(Data records)
────────────────────────────────────────

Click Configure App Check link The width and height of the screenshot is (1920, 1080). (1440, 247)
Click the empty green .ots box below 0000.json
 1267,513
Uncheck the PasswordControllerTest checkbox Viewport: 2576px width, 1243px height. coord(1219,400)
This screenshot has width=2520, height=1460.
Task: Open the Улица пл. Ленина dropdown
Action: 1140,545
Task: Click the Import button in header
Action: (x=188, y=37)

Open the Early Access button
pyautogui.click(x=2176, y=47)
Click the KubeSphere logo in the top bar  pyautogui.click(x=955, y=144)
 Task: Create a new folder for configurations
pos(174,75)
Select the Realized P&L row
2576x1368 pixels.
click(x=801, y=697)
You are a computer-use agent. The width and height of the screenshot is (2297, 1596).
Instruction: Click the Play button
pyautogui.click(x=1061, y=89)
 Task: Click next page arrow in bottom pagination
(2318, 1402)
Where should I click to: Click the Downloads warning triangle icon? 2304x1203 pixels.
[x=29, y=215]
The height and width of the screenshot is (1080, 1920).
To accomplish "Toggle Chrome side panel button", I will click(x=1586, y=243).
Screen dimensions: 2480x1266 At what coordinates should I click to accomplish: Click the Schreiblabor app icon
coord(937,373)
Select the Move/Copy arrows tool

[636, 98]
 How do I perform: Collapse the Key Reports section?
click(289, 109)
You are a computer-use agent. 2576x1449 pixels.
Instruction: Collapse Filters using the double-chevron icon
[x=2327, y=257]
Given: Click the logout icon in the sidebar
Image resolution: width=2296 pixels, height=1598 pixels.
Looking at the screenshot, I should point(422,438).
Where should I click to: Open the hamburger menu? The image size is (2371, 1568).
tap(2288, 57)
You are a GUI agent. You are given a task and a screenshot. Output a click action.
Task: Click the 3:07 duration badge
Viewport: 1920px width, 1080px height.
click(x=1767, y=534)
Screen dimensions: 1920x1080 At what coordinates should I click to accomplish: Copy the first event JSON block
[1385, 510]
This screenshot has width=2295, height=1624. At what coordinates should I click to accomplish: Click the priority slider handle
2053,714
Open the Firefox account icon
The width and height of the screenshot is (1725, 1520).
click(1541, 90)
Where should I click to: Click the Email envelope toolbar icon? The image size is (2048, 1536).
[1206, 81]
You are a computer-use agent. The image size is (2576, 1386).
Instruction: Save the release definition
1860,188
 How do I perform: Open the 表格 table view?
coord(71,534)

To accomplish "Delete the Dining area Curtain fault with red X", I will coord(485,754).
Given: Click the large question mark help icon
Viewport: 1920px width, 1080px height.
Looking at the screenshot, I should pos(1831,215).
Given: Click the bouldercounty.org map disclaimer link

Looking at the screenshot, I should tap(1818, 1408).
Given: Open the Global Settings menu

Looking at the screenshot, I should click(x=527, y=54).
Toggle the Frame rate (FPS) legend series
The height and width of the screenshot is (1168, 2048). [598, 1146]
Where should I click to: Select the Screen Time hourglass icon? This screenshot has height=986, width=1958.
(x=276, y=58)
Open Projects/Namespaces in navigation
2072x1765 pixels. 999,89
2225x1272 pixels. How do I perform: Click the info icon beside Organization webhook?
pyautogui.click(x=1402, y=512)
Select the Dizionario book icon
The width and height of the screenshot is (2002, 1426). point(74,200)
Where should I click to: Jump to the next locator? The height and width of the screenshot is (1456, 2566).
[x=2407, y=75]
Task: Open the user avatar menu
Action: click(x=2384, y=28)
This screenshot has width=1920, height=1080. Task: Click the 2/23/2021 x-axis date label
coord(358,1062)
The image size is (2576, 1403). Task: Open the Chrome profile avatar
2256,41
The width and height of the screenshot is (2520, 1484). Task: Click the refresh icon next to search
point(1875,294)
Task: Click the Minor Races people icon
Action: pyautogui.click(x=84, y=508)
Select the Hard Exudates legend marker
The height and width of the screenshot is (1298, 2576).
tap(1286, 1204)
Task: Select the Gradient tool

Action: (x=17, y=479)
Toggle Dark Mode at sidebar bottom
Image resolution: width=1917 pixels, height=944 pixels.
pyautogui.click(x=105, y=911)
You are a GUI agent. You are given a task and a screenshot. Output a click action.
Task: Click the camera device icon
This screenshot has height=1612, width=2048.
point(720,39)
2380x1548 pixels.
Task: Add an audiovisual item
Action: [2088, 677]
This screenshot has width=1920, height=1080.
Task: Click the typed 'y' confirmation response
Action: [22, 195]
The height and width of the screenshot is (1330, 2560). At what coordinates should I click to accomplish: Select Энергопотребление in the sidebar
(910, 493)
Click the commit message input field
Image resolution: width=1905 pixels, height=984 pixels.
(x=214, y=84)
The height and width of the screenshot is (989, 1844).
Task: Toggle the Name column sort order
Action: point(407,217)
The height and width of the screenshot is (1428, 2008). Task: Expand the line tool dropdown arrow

────────────────────────────────────────

## WHAT IS REQUIRED
Would you repeat all of the entries exactly?

## ANSWER TO THE EXERCISE
Click Configure App Check link The width and height of the screenshot is (1920, 1080). (1440, 247)
Click the empty green .ots box below 0000.json
 1267,513
Uncheck the PasswordControllerTest checkbox Viewport: 2576px width, 1243px height. coord(1219,400)
This screenshot has width=2520, height=1460.
Task: Open the Улица пл. Ленина dropdown
Action: 1140,545
Task: Click the Import button in header
Action: (x=188, y=37)

Open the Early Access button
pyautogui.click(x=2176, y=47)
Click the KubeSphere logo in the top bar  pyautogui.click(x=955, y=144)
 Task: Create a new folder for configurations
pos(174,75)
Select the Realized P&L row
2576x1368 pixels.
click(x=801, y=697)
You are a computer-use agent. The width and height of the screenshot is (2297, 1596).
Instruction: Click the Play button
pyautogui.click(x=1061, y=89)
 Task: Click next page arrow in bottom pagination
(2318, 1402)
Where should I click to: Click the Downloads warning triangle icon? 2304x1203 pixels.
[x=29, y=215]
The height and width of the screenshot is (1080, 1920).
To accomplish "Toggle Chrome side panel button", I will click(x=1586, y=243).
Screen dimensions: 2480x1266 At what coordinates should I click to accomplish: Click the Schreiblabor app icon
coord(937,373)
Select the Move/Copy arrows tool

[636, 98]
 How do I perform: Collapse the Key Reports section?
click(289, 109)
You are a computer-use agent. 2576x1449 pixels.
Instruction: Collapse Filters using the double-chevron icon
[x=2327, y=257]
Given: Click the logout icon in the sidebar
Image resolution: width=2296 pixels, height=1598 pixels.
Looking at the screenshot, I should point(422,438).
Where should I click to: Open the hamburger menu? The image size is (2371, 1568).
tap(2288, 57)
You are a GUI agent. You are given a task and a screenshot. Output a click action.
Task: Click the 3:07 duration badge
Viewport: 1920px width, 1080px height.
click(x=1767, y=534)
Screen dimensions: 1920x1080 At what coordinates should I click to accomplish: Copy the first event JSON block
[1385, 510]
This screenshot has width=2295, height=1624. At what coordinates should I click to accomplish: Click the priority slider handle
2053,714
Open the Firefox account icon
The width and height of the screenshot is (1725, 1520).
click(1541, 90)
Where should I click to: Click the Email envelope toolbar icon? The image size is (2048, 1536).
[1206, 81]
You are a computer-use agent. The image size is (2576, 1386).
Instruction: Save the release definition
1860,188
 How do I perform: Open the 表格 table view?
coord(71,534)

To accomplish "Delete the Dining area Curtain fault with red X", I will coord(485,754).
Given: Click the large question mark help icon
Viewport: 1920px width, 1080px height.
Looking at the screenshot, I should pos(1831,215).
Given: Click the bouldercounty.org map disclaimer link

Looking at the screenshot, I should tap(1818, 1408).
Given: Open the Global Settings menu

Looking at the screenshot, I should click(x=527, y=54).
Toggle the Frame rate (FPS) legend series
The height and width of the screenshot is (1168, 2048). [598, 1146]
Where should I click to: Select the Screen Time hourglass icon? This screenshot has height=986, width=1958.
(x=276, y=58)
Open Projects/Namespaces in navigation
2072x1765 pixels. 999,89
2225x1272 pixels. How do I perform: Click the info icon beside Organization webhook?
pyautogui.click(x=1402, y=512)
Select the Dizionario book icon
The width and height of the screenshot is (2002, 1426). point(74,200)
Where should I click to: Jump to the next locator? The height and width of the screenshot is (1456, 2566).
[x=2407, y=75]
Task: Open the user avatar menu
Action: click(x=2384, y=28)
This screenshot has width=1920, height=1080. Task: Click the 2/23/2021 x-axis date label
coord(358,1062)
The image size is (2576, 1403). Task: Open the Chrome profile avatar
2256,41
The width and height of the screenshot is (2520, 1484). Task: Click the refresh icon next to search
point(1875,294)
Task: Click the Minor Races people icon
Action: pyautogui.click(x=84, y=508)
Select the Hard Exudates legend marker
The height and width of the screenshot is (1298, 2576).
tap(1286, 1204)
Task: Select the Gradient tool

Action: (x=17, y=479)
Toggle Dark Mode at sidebar bottom
Image resolution: width=1917 pixels, height=944 pixels.
pyautogui.click(x=105, y=911)
You are a GUI agent. You are given a task and a screenshot. Output a click action.
Task: Click the camera device icon
This screenshot has height=1612, width=2048.
point(720,39)
2380x1548 pixels.
Task: Add an audiovisual item
Action: [2088, 677]
This screenshot has width=1920, height=1080.
Task: Click the typed 'y' confirmation response
Action: [22, 195]
The height and width of the screenshot is (1330, 2560). At what coordinates should I click to accomplish: Select Энергопотребление in the sidebar
(910, 493)
Click the commit message input field
Image resolution: width=1905 pixels, height=984 pixels.
(x=214, y=84)
The height and width of the screenshot is (989, 1844).
Task: Toggle the Name column sort order
Action: point(407,217)
The height and width of the screenshot is (1428, 2008). Task: Expand the line tool dropdown arrow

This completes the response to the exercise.